Exercise details => All that is wanted is the span of lines from the one with "cargo (358, 481)" to the last line of the data, copied exactly.

─── Provided data ───

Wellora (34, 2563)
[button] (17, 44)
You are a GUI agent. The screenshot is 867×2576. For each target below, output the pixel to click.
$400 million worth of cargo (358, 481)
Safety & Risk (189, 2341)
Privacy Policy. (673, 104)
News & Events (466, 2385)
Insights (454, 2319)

───

Exercise solution =>
$400 million worth of cargo (358, 481)
Safety & Risk (189, 2341)
Privacy Policy. (673, 104)
News & Events (466, 2385)
Insights (454, 2319)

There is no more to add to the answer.